Most active commenters
  • kragen(5)
  • garaetjjte(4)
  • burnt-resistor(4)
  • chasil(3)

←back to thread

224 points mshockwave | 26 comments | | HN request time: 0.409s | source | bottom
1. sloemoe ◴[] No.44502573[source]
Put that in your delay slot and smoke it.

https://en.wikipedia.org/wiki/Delay_slot

I'm surprised by how many other architectures use it.

replies(4): >>44502951 #>>44503609 #>>44503931 #>>44504952 #
2. jnwatson ◴[] No.44502951[source]
The TI C40 used them.
3. kragen ◴[] No.44503609[source]
It seemed like a good idea in 01981; the purported expansion of MIPS was "Microprocessor without Interlocked Pipeline Stages", although of course it's a pun on "millions of instructions per second". By just omitting the interlock logic necessary to detect branch hazards and putting the responsibility on the compiler, you get a chip that can run faster with less transistors. IBM's 45000-transistor 32-bit RISC "ROMP" was fabbed for use in IBM products that year, which gives you an idea of how precious silicon area was at the time.
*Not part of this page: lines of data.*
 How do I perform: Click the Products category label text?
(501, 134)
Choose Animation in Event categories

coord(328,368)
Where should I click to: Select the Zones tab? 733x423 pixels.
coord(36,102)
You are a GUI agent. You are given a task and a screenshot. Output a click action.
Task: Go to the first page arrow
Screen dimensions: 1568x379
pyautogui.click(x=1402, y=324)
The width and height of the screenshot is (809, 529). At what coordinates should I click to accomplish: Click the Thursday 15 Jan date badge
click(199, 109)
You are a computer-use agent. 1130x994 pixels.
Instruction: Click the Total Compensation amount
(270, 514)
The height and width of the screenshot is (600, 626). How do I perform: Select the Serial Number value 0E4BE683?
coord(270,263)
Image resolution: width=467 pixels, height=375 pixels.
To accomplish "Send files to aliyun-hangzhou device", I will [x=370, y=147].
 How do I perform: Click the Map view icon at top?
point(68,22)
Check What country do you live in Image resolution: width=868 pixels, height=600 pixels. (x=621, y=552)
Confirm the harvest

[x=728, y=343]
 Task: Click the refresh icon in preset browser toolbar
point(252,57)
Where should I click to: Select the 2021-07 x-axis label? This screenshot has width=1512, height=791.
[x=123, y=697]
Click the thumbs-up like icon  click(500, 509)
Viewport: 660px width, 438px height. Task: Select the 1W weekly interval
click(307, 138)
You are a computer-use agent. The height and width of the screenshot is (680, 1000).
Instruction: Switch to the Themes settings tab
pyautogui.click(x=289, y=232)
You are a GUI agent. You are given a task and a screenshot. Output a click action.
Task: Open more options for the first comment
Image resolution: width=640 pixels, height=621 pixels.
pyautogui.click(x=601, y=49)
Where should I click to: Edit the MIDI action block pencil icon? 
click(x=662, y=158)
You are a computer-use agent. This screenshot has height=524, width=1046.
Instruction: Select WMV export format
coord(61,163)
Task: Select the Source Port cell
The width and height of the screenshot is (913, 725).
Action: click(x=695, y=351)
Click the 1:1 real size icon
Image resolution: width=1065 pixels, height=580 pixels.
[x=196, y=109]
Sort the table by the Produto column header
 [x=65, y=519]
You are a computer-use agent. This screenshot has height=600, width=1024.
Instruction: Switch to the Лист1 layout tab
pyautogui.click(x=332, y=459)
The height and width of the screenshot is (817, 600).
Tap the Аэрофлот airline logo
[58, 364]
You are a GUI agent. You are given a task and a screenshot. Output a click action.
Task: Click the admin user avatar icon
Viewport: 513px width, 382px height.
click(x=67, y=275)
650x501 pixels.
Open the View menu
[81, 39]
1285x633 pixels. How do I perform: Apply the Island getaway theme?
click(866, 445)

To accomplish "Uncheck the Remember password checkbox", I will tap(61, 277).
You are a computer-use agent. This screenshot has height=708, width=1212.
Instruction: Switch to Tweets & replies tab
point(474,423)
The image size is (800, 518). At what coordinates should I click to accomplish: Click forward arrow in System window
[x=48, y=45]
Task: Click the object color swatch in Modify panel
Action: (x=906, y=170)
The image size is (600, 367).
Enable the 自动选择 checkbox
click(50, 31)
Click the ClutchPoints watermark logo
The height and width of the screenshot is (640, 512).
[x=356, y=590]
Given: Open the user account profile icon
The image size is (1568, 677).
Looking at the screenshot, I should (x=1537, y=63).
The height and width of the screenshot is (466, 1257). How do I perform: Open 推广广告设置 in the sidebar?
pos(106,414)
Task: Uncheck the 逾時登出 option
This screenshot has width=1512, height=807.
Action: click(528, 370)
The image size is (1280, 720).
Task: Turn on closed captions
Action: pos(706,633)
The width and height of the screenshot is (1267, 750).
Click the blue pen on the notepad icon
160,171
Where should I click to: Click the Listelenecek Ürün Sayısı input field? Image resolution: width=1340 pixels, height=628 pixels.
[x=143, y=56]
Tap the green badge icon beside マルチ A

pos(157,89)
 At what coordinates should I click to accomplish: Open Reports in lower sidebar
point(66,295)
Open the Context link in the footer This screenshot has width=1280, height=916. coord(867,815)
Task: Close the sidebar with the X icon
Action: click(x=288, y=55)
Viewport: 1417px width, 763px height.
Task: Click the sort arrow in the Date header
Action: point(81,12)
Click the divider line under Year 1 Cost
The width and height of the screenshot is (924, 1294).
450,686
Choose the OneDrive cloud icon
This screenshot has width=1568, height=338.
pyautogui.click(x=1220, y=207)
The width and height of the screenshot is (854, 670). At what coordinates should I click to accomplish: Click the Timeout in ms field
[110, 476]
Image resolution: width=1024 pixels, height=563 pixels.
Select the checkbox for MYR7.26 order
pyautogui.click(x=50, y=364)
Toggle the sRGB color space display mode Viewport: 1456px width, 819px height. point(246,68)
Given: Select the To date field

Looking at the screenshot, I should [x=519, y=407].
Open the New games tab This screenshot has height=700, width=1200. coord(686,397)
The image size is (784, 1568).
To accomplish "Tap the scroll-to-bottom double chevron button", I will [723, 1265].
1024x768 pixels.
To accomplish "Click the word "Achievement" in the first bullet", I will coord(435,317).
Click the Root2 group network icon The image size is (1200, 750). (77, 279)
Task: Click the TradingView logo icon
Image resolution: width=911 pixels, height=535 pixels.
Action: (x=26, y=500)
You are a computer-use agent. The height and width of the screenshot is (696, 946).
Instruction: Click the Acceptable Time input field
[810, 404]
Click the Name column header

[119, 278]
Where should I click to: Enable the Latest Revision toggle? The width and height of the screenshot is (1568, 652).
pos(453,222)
Stanford MIPS was extremely influential, which was undoubtedly a major factor in many RISC architectures copying the delay-slot feature, including SPARC, the PA-RISC, and the i860. But the delay slot really only simplifies a particular narrow range of microarchitectures, those with almost exactly the same pipeline structure as the original. If you want to lengthen the pipeline, either you have to add the interlocks back in, or you have to add extra delay slots, breaking binary compatibility. So delay slots fell out of favor fairly quickly in the 80s. Maybe they were never a good tradeoff.

One of the main things pushing people to RISC in the 80s was virtual memory, specifically, the necessity of being able to restart a faulted instruction after a page fault. (See Mashey's masterful explanation of why this doomed the VAX in https://yarchive.net/comp/vax.html.) RISC architectures generally didn't have multiple memory accesses or multiple writes per instruction (ARM being a notable exception), so all the information you needed to restart the failed instruction successfully was in the saved program counter.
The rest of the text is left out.